Connections, Cutoffs and Coincidences: Increasing Throughput and Reliability in Barcoded Rabies Connectome Inference using Computational Analysis

Advances in viral barcoding techniques offer an unprecedented opportunity to obtain connectomes at scale through infection tracing with snRNASeq. However, standard methods for analyzing this new modality relies on hard thresholds that discard a large fraction of observations and inferable synapses. Synapses are then often inferred based on individual barcodes unique to a single spreader cell, which can lead to false positives due to coincidences in primary or secondary co-infections, particularly in dual-helper protocols with non-uniform barcode libraries.

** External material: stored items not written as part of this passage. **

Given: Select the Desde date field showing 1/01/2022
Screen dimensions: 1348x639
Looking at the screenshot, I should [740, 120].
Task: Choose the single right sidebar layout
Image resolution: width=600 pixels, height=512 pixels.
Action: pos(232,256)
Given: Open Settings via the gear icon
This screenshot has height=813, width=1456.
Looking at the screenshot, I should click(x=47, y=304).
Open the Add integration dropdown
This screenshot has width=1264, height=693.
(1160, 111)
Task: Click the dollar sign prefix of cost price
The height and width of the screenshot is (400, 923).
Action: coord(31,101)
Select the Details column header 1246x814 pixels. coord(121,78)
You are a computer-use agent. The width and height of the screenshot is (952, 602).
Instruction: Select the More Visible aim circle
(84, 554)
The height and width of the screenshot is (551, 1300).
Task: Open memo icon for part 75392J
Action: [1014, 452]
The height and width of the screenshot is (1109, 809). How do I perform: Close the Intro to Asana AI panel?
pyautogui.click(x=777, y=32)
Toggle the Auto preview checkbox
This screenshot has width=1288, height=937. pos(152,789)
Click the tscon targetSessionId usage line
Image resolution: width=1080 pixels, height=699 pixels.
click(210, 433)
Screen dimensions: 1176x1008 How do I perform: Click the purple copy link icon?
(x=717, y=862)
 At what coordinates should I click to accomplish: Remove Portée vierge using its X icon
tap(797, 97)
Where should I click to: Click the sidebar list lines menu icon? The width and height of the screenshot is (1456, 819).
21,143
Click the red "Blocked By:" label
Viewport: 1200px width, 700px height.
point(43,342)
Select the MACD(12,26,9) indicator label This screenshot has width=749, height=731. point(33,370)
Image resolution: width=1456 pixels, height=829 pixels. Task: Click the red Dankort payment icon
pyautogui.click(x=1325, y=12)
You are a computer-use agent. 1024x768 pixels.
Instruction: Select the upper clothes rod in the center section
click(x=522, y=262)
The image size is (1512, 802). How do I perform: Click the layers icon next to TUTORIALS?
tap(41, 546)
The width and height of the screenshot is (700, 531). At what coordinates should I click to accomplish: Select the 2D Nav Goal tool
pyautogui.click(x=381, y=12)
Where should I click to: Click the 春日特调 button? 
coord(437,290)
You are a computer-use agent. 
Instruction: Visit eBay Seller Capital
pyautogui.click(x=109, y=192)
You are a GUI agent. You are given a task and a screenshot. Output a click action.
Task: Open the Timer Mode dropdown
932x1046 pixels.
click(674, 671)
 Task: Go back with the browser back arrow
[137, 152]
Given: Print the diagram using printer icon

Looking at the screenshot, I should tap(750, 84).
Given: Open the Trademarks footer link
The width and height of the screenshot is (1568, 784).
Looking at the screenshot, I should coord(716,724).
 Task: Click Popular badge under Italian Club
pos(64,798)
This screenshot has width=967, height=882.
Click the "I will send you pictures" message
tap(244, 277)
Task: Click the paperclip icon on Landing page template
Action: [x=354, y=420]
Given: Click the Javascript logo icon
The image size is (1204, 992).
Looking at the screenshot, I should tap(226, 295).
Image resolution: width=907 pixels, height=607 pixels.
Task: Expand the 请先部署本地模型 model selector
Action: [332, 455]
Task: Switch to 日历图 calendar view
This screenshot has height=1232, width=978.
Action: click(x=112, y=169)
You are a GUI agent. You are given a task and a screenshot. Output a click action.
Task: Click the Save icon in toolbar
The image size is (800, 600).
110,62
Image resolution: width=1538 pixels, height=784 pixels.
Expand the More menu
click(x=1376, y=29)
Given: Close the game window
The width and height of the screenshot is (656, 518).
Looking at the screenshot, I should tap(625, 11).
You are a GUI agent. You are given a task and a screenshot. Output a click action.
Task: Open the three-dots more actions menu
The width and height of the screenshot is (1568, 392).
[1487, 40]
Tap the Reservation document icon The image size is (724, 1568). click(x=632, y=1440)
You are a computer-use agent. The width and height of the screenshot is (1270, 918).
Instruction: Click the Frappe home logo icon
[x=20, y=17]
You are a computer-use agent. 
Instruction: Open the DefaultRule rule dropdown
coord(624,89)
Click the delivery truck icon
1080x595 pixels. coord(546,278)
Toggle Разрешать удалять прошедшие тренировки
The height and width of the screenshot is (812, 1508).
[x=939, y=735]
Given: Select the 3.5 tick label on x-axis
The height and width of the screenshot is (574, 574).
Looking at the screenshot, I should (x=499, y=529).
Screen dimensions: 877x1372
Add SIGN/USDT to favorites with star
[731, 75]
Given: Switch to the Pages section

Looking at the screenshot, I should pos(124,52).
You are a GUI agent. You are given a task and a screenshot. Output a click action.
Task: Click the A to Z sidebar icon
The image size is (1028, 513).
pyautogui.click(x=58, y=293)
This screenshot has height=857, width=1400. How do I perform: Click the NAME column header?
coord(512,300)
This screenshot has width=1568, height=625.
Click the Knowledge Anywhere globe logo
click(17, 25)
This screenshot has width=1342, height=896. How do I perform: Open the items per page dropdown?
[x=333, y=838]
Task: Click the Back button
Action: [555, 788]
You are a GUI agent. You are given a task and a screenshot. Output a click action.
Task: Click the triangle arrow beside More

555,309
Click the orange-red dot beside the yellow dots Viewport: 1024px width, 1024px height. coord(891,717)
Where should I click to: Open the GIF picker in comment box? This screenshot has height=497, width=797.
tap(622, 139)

We discuss how noise & signal looks like in the data, analyze how they impact interpretation of results with standard analysis methods, and propose a computational method using graph set transformers that allow use of 100% of the observations, including ambient droplets, increasing both throughput and reliability of inferred synapses.

Learning Objectives:

1. Describe the experimental principles of viral barcoding with snRNASeq and how it can be utilized to trace infection paths for connectome mapping.

2. Differentiate between true biological signal and technical noise to identify causes of false positives & negatives in standard threshold-based analysis.

3. Contrast proposed computational methods against traditional analysis techniques in terms of data utilization, throughput, and the reliability of inferred synapses.